In the current job slaughter, women have been one and a half times more likely to have lost their jobs or been furloughed and are 50% more likely to have had their hours cut.
Women’s poverty and violence is inextricably linked to child poverty. As women tend to attempt to shield their children from the worst aspects of their abuse they often go without food and clothing and suffer the intolerable toll this has on their mental health.
Cuts to women’s refuges and legal aid make it almost impossible for women to leave these abusive relationships.
Over a decade of cuts and privatisation of the NHS has left it struggling to cope during the pandemic with anything much other than covid related issues. With 1 in 4 waiting three months or more for help, mental health is most certainly at the back of the queue.
The Scottish government has responded to this rise in domestic abuse by releasing £4.2 million in funds to councils and various organisations, like Women’s Aid. However, 79% of its services either received no increase in funding or have been cut by, on average, 10% prior to the pandemic. This money will struggle to meet the huge increase in demand.
Decade of austerity
Working-class women, pre-covid, were already experiencing the brutal backhand of over a decade of austerity, a policy rooted firmly in oppression and inequality.
Women’s services, always on the frontline for budget cuts, have been decimated since the Tories came into power in 2010. In Scotland under the SNP government, the picture is very similar.
Although over 72% of women are now part of the workforce in the UK, they comprise the majority of low paid, undervalued work.
Women are paid, on average, 15% less than men per hour. Women still carry the double burden of working and taking care of the home and children and they are often forced into lower-skilled, part-time work on return from maternity leave. Around 42% of women work part-time and 55% are on zero-hours contracts.
Women are also twice as likely to rely on benefits as men and have been disproportionately affected by the Tories cruel benefit reforms. The draconian two-child limit and its vicious rape clause have plunged women further into poverty.

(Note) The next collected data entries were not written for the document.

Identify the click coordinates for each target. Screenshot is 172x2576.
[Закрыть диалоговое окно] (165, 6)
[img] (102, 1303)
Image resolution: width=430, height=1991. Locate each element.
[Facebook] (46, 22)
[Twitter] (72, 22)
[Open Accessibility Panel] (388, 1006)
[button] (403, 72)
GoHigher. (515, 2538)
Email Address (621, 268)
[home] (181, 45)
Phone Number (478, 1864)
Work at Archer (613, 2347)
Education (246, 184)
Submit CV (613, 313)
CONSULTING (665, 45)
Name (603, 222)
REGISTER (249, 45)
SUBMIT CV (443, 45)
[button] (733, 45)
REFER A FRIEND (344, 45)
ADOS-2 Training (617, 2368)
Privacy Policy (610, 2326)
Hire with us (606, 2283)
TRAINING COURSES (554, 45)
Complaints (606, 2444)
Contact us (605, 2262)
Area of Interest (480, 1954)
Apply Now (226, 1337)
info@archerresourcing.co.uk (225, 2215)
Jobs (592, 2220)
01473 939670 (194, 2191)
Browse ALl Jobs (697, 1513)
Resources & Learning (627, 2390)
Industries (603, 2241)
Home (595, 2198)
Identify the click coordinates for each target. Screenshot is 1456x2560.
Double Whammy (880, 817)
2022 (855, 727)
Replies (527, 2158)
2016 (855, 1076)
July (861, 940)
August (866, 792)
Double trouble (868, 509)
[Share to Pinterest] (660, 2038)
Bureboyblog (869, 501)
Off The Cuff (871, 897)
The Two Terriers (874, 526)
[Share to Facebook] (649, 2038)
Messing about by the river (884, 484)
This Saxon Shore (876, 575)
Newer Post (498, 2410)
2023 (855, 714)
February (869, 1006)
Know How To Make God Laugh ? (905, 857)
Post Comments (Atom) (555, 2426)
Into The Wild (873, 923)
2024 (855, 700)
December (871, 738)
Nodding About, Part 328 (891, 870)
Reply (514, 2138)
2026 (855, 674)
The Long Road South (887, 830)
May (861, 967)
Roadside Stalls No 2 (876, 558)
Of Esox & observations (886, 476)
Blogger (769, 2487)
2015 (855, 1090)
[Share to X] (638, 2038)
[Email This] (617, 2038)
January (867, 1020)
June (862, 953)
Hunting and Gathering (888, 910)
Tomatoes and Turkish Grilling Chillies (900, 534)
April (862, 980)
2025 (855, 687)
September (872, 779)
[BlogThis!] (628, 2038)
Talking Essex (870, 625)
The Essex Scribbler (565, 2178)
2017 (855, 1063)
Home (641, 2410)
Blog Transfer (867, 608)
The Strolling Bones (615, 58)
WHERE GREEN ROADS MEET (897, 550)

Introduced in 2017, it has since forced over 900 women in the UK to reveal humiliating and traumatising details of children being born under “non-consensual conception” in order to receive benefits for that child. Almost 1 million other “third” children are now without any financial support, causing untold misery for women and their families.
Women are also far more likely to give up paid employment to look after children, elderly or sick relatives, and the carer allowance they receive is currently set at the lowest rate for any benefit. Women provide 70% of unpaid care in Scotland, and across the UK £1 billion has been slashed from carers’ incomes in the period of 2011-2018.
One in four women reports experiencing violent attacks from current or ex-partners and financial abuse is often part of the coercive control exerted by abusive men. Universal Credit facilitates this coercion with its payment to one party of a couple.
What’s socialism got to do with it?
It’s clear that the capitalist system is incapable of delivering equality because it lives and breathes inequality! Gender-based violence, sexism, and the oppression of women are rooted in the DNA of this capitalist patriarchal system.
A socialist society would end gender-based oppression and would be based on democratic public ownership, where society’s resources can be harnessed to meet the needs of all.
We would, on the basis of socialism, begin to see the overcoming of all kinds of oppression, creating the basis for new non-exploitative human relations.
To achieve it requires a united struggle of working-class people, young people, and the oppressed.